Constructeurs et équipementiers automobiles remettent cette semaine leur catalogue de propositions à la Commission. Mais ils ne sont pas d’accord entre eux, les États non plus. Le chancelier allemand estime ce jeudi que les objectifs du tout électrique en 2035 sont carrément « erronés ».Constructeurs et équipementiers automobiles européens remettent cette semaine leurs propositions à la Commission européenne. Pour sauver l’industrie auto du Vieux Continent, en grave danger. L’ACEA (Association des constructeurs) a appelé ainsi mercredi à assouplir l'interdiction de la vente de véhicules thermiques neufs en 2035.

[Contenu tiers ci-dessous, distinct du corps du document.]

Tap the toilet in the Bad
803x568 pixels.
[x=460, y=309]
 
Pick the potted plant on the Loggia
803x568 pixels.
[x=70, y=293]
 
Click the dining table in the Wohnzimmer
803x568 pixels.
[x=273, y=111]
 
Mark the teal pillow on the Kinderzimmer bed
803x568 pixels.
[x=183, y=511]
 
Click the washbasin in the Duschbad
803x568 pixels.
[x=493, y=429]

« La réglementation actuelle sur les émissions de CO2 a mis en place une trajectoire très rigide », affirme Sigrid de Vries. La directrice générale du lobby auto explique que les objectifs de l'Union ne sont « plus atteignables de manière réaliste ». Le chancelier allemand Friedrich Merz a d’ailleurs reçu ce jeudi les dirigeants des constructeurs, fournisseurs, syndicats, mais aussi les présidents des régions abritant des usines automobiles. A cette occasion, il a estimé que l’objectif du tout électrique dans dix ans était carrément « erroné ».

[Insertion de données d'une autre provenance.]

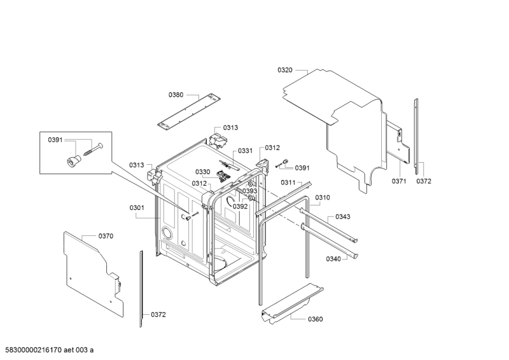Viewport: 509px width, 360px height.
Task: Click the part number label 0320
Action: [x=285, y=70]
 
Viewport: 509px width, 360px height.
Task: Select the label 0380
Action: [x=176, y=95]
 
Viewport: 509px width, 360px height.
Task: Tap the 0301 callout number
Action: [x=137, y=207]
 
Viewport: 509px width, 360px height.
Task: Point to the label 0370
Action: [x=106, y=236]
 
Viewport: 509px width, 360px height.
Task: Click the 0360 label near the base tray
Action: [x=315, y=319]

Rappelons que Bruxelles n’a pas seulement prévu d’autoriser la seule vente des véhicules zéro émission en 2035. L’Union a aussi imposé une étape intermédiaire draconienne, à savoir une réduction moyenne des émissions de CO2 des véhicules neufs de 55% entre 2021 et… 2030 ! Pour les voitures neuves comme pour les utilitaires légers. « Leur moyenne d’émissions devrait descendre de 93 grammes au kilomètre en 2025 à 50 en 2030 », explique Christophe Aufrère, nouveau directeur général de la PFA (Plateforme automobile française), qui représente les constructeurs et équipementiers tricolores.

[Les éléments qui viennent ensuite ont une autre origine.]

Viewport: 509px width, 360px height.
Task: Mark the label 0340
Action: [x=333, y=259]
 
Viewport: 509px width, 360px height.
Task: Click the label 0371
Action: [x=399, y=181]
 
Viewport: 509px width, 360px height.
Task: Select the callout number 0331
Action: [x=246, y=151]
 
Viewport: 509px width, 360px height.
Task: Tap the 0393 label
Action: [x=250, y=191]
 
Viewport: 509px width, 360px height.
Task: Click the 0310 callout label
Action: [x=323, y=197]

2,6 milliards d'euros de pénalités
« Cela signifie concrètement que, pour y parvenir, les véhicules électriques devraient représenter 25% du marché dès cette année, alors qu’on est à 18% (voitures particulières) », insiste cet ancien directeur technique de l’équipementier auto français Forvia. Or, les pénalités prévues par Bruxelles sont très lourdes ! Stellantis évalue carrément à 2,6 milliards d’euros les pénalités qu’il encourrait… à horizon 2027.